The earliest known pound lock dates from 1373 and was on the River Lek in Holland.

Portcullis style gates were used by the Italians in the 1400s, and it was Leonardo Da Vinci who is believed to have introduced mitred gates with vertical inbuilt sluices for the San Marco Lock in Milan, completed in 1495. It was some while before the pound lock system was brought to England and used on the Exeter Ship Canal in 1564.

The Oxford-Burford Commission was responsible for the second and third pound locks on the Thames that I will shortly discover at Sandford and Swift Ditch, near Abingdon.

The current lock was rebuilt in 1924, and is commemorated by a small stone block bridge and landing stage.

I am indebted to a retired officer from the Thames Valley Constabulary for this next snippet, which he swears is true.

Iffley Lock had certain notoriety in the early 1960s as a suicide spot. At that time the lock sat on an administrative dividing line between three different coroners’ jurisdictions. The lock itself came under Oxford City, and immediately below the lock the left-hand bank was administered by Oxfordshire Coroners Office and the right bank by Berkshire.

A payment was offered by the coroner of Berkshire of half a crown (2/6d) for every body that was recovered on his bank. The Oxfordshire coroner would only pay two shillings for bodies recovered on his, whilst the Oxford City coroner would pay nothing at all. I am reliably informed by the retired officer that by some remarkable coincidence all bodies retrieved from the lock were removed on the Berkshire bank, so miraculously generating the maximum reward for the boys in blue. On the other hand the Oxford City coroner enjoyed a far easier life because no bodies from the lock area were ever presented to him for examination.

The Fish Gate
The Fish Gate

As I continue my wanderings along the towpath I come across one of those little idiosyncrasies which seem to be there just because they are there. A kissing-gate and surround decorated with metallic fish. The fish are swimming across the gate. What is it doing here? Answers on a postcard please, because I have been unable to discover anything more about this gate.

Onwards to Sandford Lock which proudly boasts that it has the greatest fall of water between its gates (2.96m) on the river. The water crashing over the weir can be quite impressive on its day, and today is one of those days. The rain has swollen the river and the “Sandford Lasher” is in full force. In his book “Three Men in a Boat” Jerome K Jerome described the pool below the lasher as “A very good place to drown yourself in” and it is easy to see why.
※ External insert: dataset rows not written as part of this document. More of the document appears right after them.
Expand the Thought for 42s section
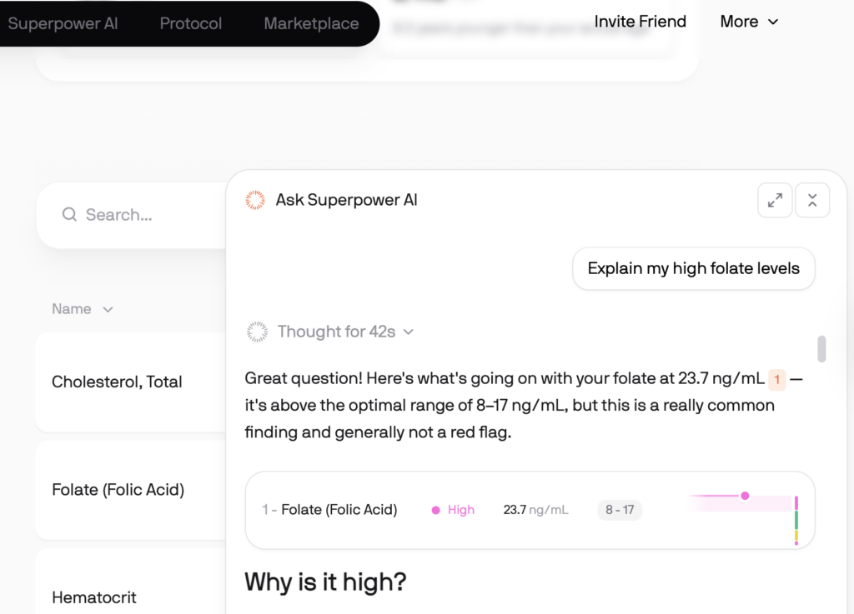Viewport: 854px width, 614px height. 346,332
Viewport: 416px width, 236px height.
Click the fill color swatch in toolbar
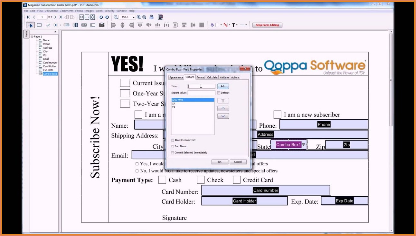(217, 25)
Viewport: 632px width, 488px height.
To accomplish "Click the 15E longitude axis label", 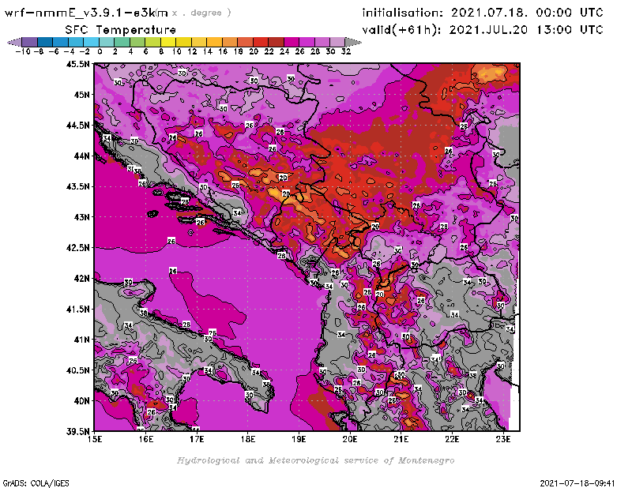I will (96, 439).
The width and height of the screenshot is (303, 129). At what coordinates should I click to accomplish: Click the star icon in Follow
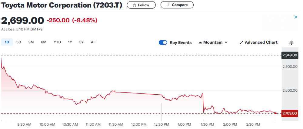pyautogui.click(x=135, y=5)
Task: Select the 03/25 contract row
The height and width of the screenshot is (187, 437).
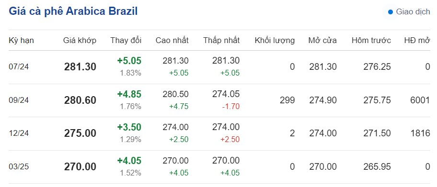Action: click(219, 167)
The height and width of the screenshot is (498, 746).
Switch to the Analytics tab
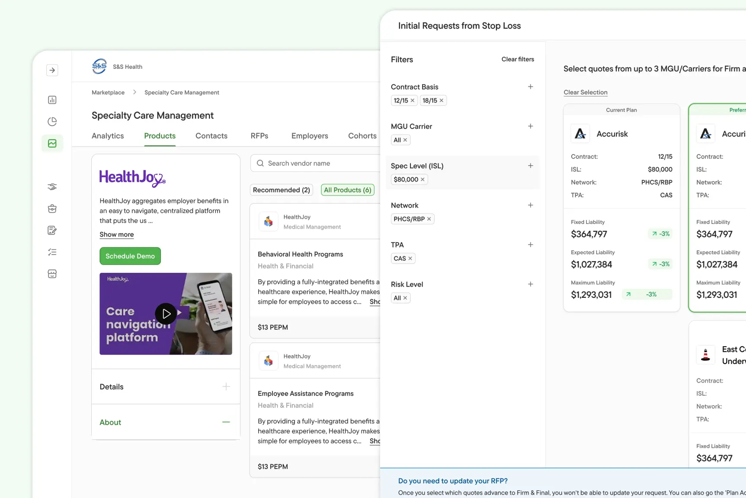[108, 136]
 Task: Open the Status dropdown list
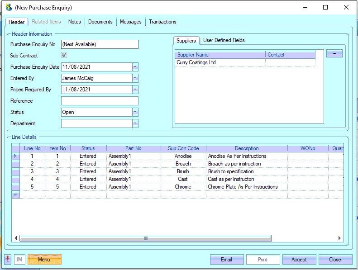point(135,112)
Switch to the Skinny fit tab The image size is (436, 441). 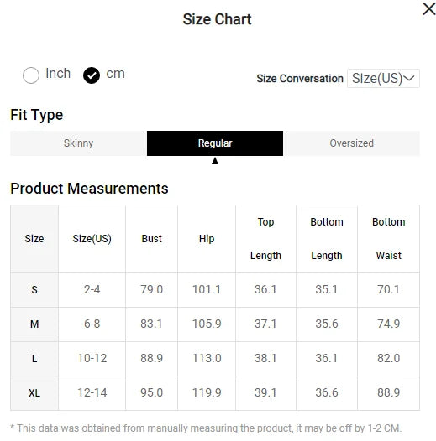tap(78, 143)
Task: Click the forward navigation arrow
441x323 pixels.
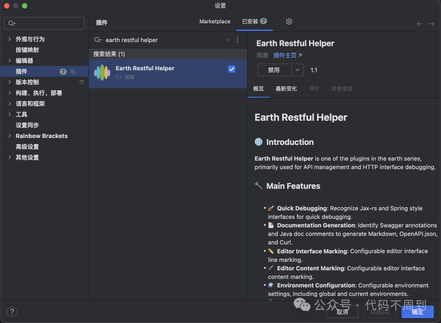Action: 432,23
The water rushes over the weir, pounding itself into the pool below.

The stretch from Sandford to Abingdon is a return to the loneliness that prevailed before arriving at Oxford. The fields are open again, with the occasional copse breaking into the meadows. It’s back to nature again, and I step out on a long steady southward curve that will take me to Abingdon.

Seemingly in the middle of nowhere there is a boathouse. The forecourt is filled with rowing boats of all sizes. This is the boathouse of Radley College; one of England’s most celebrated public schools. One cannot help but compare the recreational facilities available to their pupils compared to those offered by the local comprehensive. An impressive boat house standing on the banks of England’s finest river is a long way removed from the pot-holed basketball court of an inner city sink school. A similar thought was to pass my mind in a couple of days time as I approached Windsor. This time even Radley College would be considered to be comparative paupers, for Eton College possesses a far more impressive boathouse, not to mention being also the proud owners of their own rowing course alongside the Thames. It is so good that it has been chosen as the rowing venue for the 2012 Olympics.

Looking across the river I view one of the first examples of something that will become more frequent over the next few days, “Very Nice Houses”.

This particular VNH is Nuneham House, which was built for the first Lord Harcourt. The grounds were beautifully landscaped, and Lord Harcourt even went to the extreme measure of having the local village moved so that Capability Brown could have a free rein to beautify the countryside to achieve perfection.